Three years later, the couple received a letter and questionnaire from CRA GST/HST Audit, seeking information on the two homes they had sold as well as other properties they had owned (such as the cottage and the office building). Before replying, they came to me for assistance.
I drafted a careful reply letter for the couple, knowing what the CRA auditor was looking for and what needed to be the focus of the response. I presented the story in a clear and coherent format, with evidence and reasons to show how the couple had intended all along to live in one of the two new homes. It was only because of the husband’s medical condition, along with the wife losing her job and now being able to work for herself as a consultant, that they decided to move out west. Nevertheless, I advised the couple that it was still quite possible the CRA would propose to assess them for not remitting HST on the second sale, on the ground that they had not proven the second home was intended solely for their personal use.

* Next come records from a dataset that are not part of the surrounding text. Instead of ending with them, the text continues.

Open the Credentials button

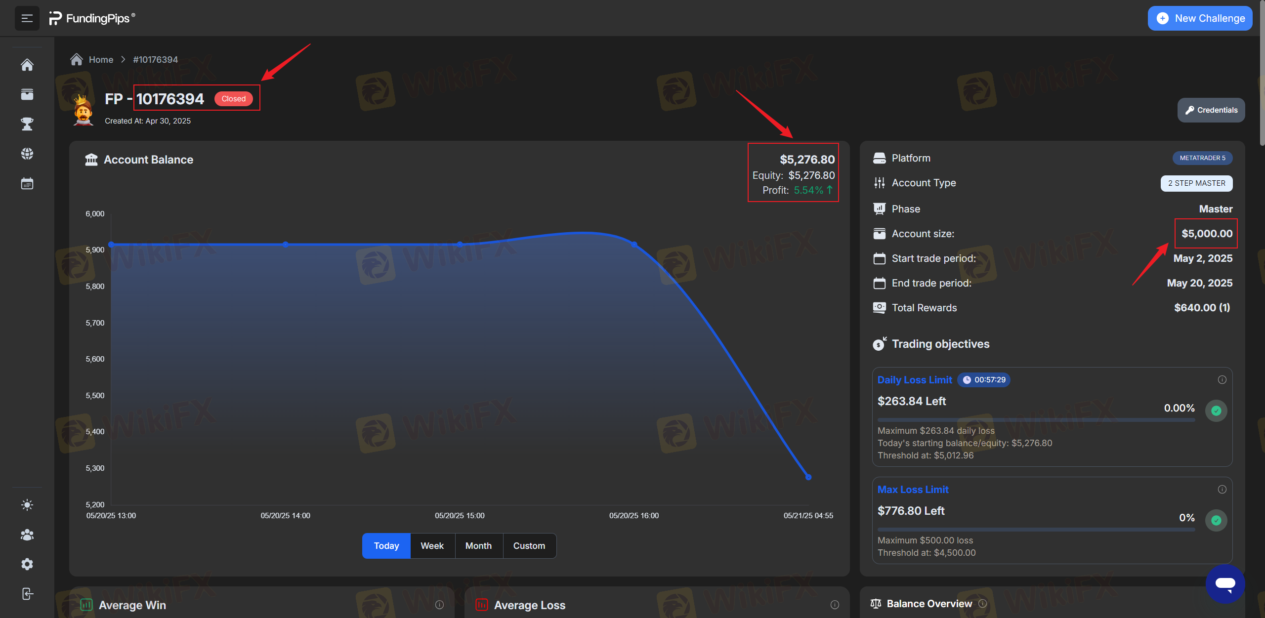[1211, 110]
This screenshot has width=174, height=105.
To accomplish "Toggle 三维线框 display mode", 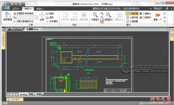I will (x=132, y=17).
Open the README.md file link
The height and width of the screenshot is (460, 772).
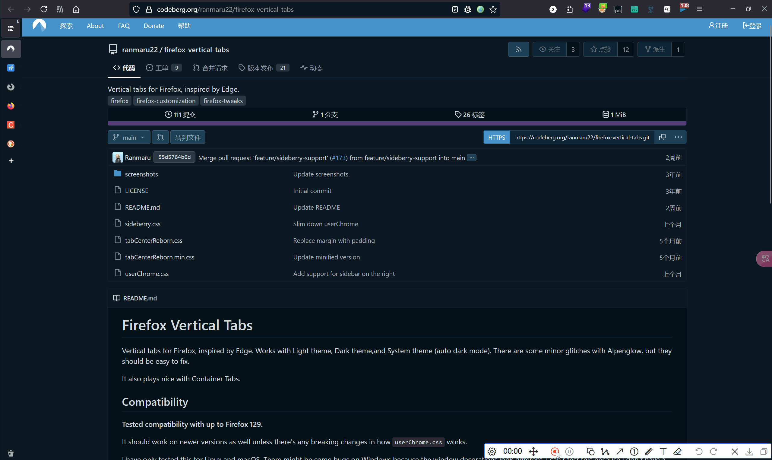coord(142,207)
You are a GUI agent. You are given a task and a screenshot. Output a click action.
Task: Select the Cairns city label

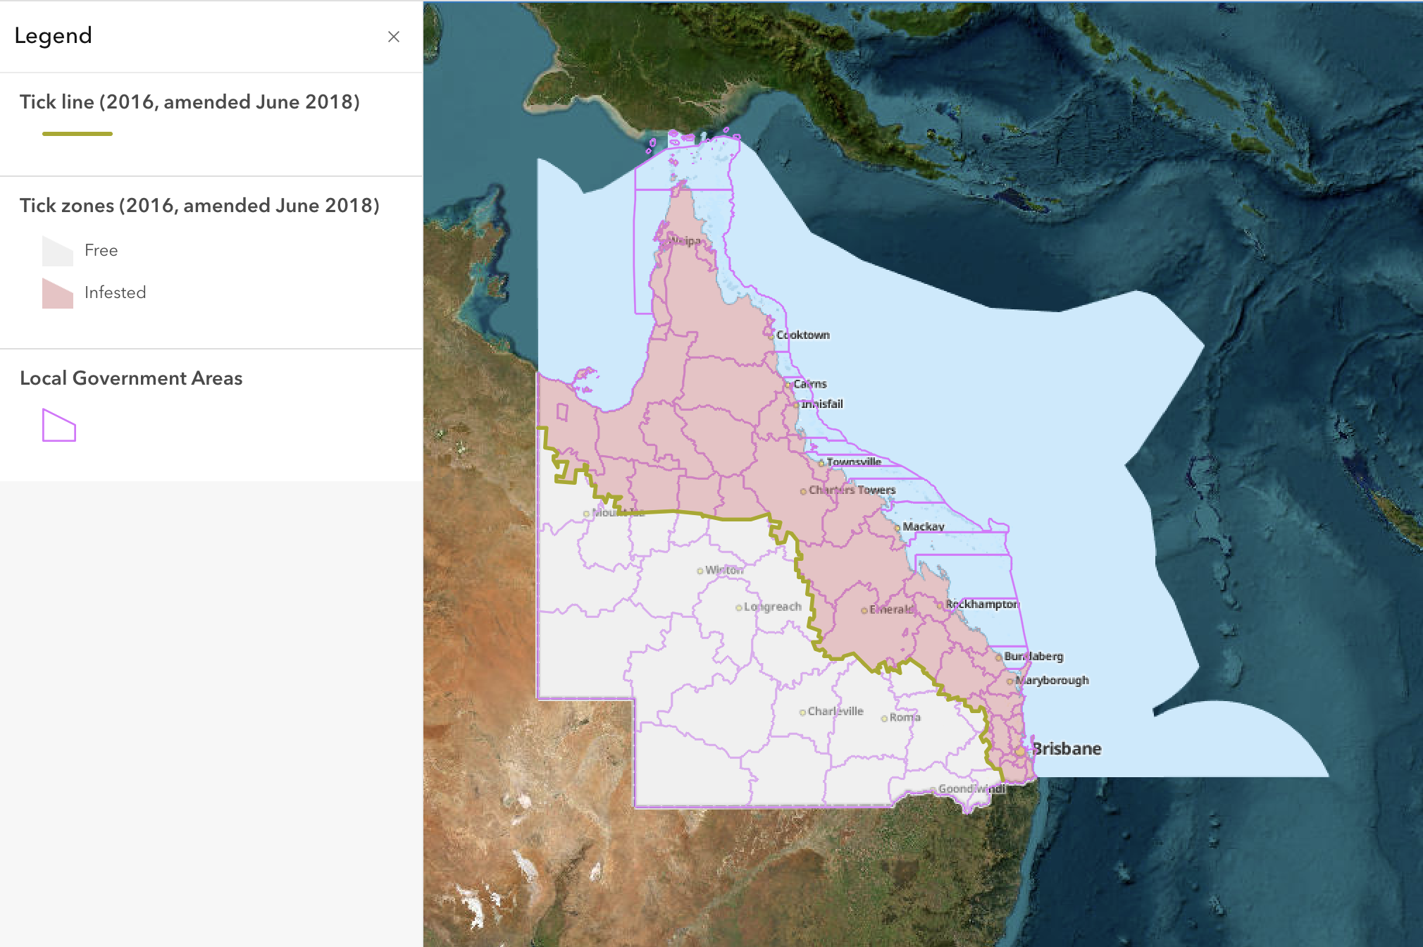(x=810, y=384)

The couple sent their response (which I had drafted) to the auditor. A month later, the auditor advised that she was closing her file and the CRA would not assess the couple for HST. The couple were extremely relieved and grateful that they had invested the resources up front to have me prepare a careful and detailed submission to Audit, rather than having to respond to an audit proposal letter, or to file a Notice of Objection, or to appeal the matter to Tax Court of Canada — all of which would be much more expensive.